DATASET RECORDS:
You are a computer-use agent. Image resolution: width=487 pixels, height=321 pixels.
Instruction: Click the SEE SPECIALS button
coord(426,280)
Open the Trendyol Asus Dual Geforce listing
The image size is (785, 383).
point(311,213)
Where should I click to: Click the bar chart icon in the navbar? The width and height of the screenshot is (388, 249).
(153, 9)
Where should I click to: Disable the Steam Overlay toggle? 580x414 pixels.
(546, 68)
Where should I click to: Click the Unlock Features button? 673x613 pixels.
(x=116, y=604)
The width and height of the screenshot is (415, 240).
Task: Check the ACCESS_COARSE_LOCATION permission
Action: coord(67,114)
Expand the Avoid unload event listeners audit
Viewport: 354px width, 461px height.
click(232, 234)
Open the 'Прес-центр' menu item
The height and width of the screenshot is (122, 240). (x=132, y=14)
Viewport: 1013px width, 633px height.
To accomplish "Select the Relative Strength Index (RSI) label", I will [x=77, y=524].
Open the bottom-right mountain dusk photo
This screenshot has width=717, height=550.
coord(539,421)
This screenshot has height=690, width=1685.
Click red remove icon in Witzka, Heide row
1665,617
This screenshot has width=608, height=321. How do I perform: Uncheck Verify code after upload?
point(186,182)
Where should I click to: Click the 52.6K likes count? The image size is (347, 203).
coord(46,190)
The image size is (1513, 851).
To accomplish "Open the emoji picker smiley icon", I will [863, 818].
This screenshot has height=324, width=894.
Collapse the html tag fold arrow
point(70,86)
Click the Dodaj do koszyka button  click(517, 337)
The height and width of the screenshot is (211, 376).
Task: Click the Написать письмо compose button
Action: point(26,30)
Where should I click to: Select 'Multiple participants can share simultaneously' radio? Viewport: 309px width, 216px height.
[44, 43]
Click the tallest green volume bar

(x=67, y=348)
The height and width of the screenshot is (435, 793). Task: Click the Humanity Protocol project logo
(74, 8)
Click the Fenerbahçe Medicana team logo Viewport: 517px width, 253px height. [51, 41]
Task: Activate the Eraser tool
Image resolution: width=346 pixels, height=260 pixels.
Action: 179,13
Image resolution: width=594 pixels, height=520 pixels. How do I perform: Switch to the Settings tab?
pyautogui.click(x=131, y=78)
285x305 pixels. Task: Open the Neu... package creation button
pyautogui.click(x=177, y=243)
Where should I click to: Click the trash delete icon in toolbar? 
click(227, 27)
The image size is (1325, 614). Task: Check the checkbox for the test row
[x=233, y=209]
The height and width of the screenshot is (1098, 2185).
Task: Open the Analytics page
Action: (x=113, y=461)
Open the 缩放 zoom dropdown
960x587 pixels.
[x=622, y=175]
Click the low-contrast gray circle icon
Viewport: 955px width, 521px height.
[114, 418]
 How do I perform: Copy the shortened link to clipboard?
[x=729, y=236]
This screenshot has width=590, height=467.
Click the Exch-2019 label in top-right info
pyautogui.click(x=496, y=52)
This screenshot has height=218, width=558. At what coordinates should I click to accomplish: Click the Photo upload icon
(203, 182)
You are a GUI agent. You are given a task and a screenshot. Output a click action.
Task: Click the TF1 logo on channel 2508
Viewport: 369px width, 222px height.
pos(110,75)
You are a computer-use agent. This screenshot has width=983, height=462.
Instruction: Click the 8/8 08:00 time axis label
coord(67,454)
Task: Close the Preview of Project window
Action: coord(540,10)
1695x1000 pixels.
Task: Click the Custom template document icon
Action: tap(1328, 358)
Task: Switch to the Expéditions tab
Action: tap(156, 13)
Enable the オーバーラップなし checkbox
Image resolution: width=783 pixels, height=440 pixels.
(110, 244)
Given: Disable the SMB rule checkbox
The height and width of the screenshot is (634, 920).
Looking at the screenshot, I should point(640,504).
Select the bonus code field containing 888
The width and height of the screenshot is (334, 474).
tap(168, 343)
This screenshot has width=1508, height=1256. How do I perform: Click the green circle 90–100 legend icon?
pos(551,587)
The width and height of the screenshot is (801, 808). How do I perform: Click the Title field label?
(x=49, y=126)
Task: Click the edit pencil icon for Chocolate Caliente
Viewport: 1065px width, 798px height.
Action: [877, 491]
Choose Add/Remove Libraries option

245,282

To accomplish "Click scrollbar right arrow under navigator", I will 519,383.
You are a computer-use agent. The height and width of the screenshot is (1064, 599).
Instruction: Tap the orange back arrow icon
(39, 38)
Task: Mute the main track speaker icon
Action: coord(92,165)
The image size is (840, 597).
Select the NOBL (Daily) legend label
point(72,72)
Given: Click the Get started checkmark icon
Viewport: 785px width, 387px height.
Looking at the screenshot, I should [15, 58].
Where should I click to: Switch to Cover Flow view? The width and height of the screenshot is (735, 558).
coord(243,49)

TASK TO CARRY OUT: Where does the word "agent" occur in the records? Return every line that holds it.

OUTPUT OF THE EXERCISE:
You are a computer-use agent. Image resolution: width=487 pixels, height=321 pixels.
You are a GUI agent. You are given a task and a screenshot. Output a click action.
You are a computer-use agent. This screenshot has width=983, height=462.
You are a computer-use agent. The height and width of the screenshot is (1064, 599).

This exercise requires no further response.